Those entering into charterparty and other shipping contracts should ensure that they use clear wording in their contracts
The Commercial Court has recently considered the meaning of various demurrage regimes in a voyage charterparty in order to determine whether the owners were entitled to earn demurrage at an escalated rate. The Court held that the charterparty contained different demurrage regimes, each with different triggering events. In the circumstances, the only triggering event was the tendering of a notice of readiness and, as such, the owners were not allowed to recover demurrage at an escalated rate.
The background facts
The parties entered into a voyage charterparty based on BPVOY4 terms. A formal charterparty was not drawn up, but a fixture recap made a number of amendments to the terms of a previous fixture between the parties. The charterparty contained the standard laytime and demurrage provisions but also incorporated specifically agreed terms, pursuant to which the charterers had the liberty to order the vessel to stop and wait for orders. If they did so, the time spent by the vessel waiting for the charterers’ orders was to count as laytime and demurrage and was payable at an enhanced rate. In some of the instances contemplated in the charterparty, bunkers had to be paid in addition to demurrage.
It was common ground between the parties that the vessel departed from the loading port on 31 December 2015, stopped at various ports en route (any delay arising being paid for pursuant to the charterparty), arrived at Rotterdam on 26 January 2016 and there tendered notice of readiness on the same day. The vessel then waited for instructions from the charterers for 64.708 days. The parties agreed that demurrage should be paid during this period, but they disagreed as to the actual level of demurrage payable.
The owners claimed that they were entitled to an escalated rate of demurrage pursuant to additional clause (AC) 11 of the Gard/Clearlake terms, which formed part of the charterparty. Specifically, they contended that the terms of the charterparty meant that the charterers were not permitted to instruct the vessel to stop and wait for orders for longer than three days, were not entitled to use the vessel as a floating storage unit and that the vessel was to be considered as being used for floating storage if stopped for more than five days over the course of the voyage, whether before or after reaching the discharge port or giving notice of readiness.

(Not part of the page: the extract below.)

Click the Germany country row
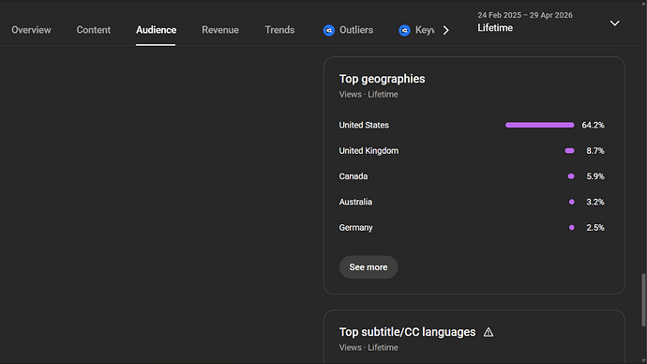 pyautogui.click(x=472, y=227)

The owners argued that the clear commercial purpose of the charterparty was to make the charterers pay at the enhanced rate if the vessel was being used as a floating storage unit. In the owners’ view, it did not matter that the charterers did not give an order to the vessel after the notice of readiness was tendered, as opposed to giving a “stop and wait” order. From a commercial point of view, they were both the same thing and the charterers’ failure to give orders should not absolve them from liability to pay demurrage at the enhanced rate.
The Court concluded that the charterparty wording required a “stop and wait” order to be given for the enhanced demurrage rates to be triggered.

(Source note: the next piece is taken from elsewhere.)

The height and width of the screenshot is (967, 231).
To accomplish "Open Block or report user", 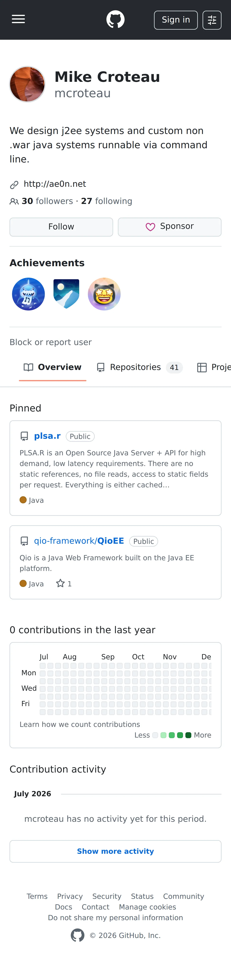I will point(51,342).
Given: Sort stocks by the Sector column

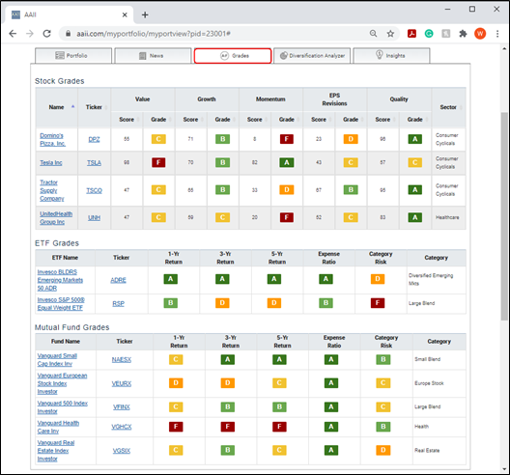Looking at the screenshot, I should tap(448, 107).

In the alternative, the owners argued that it was commercially necessary to imply into the charterparty a term that meant that if the vessel was waiting for longer than five days then she was considered to be used as a floating storage unit.
The charterers argued instead that the charterparty provided for a series of different situations where payments in the form of demurrage and/or payment for bunkers used, or other costs, were imposed. Each constituted a separate regime and the question was which regime was the operative one for the situation at the discharge port. The charterers submitted that the relevant regime was the one applying the standard rate of demurrage and nothing over and above that. As the contractual wording was clear, the charterers argued that there was no need to imply a term into the charterparty.

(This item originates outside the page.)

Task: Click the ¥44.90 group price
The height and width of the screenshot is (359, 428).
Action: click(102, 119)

Both parties relied on the well-known Supreme Court decisions (Rainy Sky SA v. Kookmin Bank  1 WLR 2900, Arnold v. Britton  AC 619 and Wood v. Capita Insurance Services Ltd  2 WLR 1099), which are authorities for the proposition that, when faced with issues of construction, the Court’s task is to balance the language used by the parties with the commercial consequences of competing constructions.
Commercial Court decision
The Court rejected the owners’ arguments. It agreed with the charterers that the charterparty provided for a series of different regimes, the existence of which meant that the key to working out what the contract provided in respect of any given situation or event was to identify under which regime the event or situation fell. That in turn required the identification of the trigger for each regime, as provided for by the terms of the charterparty.
The Court concluded that the charterparty wording required a “stop and wait” order to be given for the enhanced demurrage rates to be triggered. As no such order had been given by the charterers, the enhanced rates were not triggered and the ordinary demurrage rate applied.
The Court also rejected the owners’ alternative argument based on the existence of an implied term on the grounds that it lacked commercial necessity.
The decision illustrates that even where a party’s contentions as to what was intended are supported by commercial common sense, the Court will give more weight to the written words and will not imply terms to achieve the more “commercial” result. Those entering into charterparty and other shipping contracts should ensure that they use clear wording in their contracts. This is particularly important when departing from assumed standard positions, such as the number of different demurrage regimes provided for in the charterparty in this case.